### TASK TO CARRY OUT
Revise the part of these lines that opens with the line containing "Find the location of a particular element." and runs through the last line, swapping every "location" for "position" and changing nothing else.

[Dataset records]
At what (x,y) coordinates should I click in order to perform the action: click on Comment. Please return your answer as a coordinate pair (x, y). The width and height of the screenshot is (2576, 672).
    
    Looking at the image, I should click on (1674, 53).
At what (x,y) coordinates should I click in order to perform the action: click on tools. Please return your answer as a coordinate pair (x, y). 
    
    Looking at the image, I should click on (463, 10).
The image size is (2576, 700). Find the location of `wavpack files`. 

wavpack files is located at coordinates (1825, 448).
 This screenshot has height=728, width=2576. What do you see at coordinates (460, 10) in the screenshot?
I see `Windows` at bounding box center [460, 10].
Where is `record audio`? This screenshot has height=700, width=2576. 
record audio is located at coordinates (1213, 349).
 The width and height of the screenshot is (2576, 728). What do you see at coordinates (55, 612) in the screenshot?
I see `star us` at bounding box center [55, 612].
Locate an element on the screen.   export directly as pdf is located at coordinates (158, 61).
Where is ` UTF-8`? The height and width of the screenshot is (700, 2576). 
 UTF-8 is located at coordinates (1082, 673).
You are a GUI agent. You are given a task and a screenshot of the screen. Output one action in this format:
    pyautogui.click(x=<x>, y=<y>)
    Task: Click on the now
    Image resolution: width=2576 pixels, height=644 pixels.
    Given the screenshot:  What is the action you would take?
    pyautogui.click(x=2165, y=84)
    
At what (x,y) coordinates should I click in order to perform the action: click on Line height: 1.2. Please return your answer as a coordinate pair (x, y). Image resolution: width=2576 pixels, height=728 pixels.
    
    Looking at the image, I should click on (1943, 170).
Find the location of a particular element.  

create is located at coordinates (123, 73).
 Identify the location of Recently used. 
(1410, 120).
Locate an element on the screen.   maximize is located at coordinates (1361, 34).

### REPLY TO THE TASK
Find the position of a particular element.  

create is located at coordinates (123, 73).
 Identify the position of Recently used. 
(1410, 120).
Locate an element on the screen.   maximize is located at coordinates (1361, 34).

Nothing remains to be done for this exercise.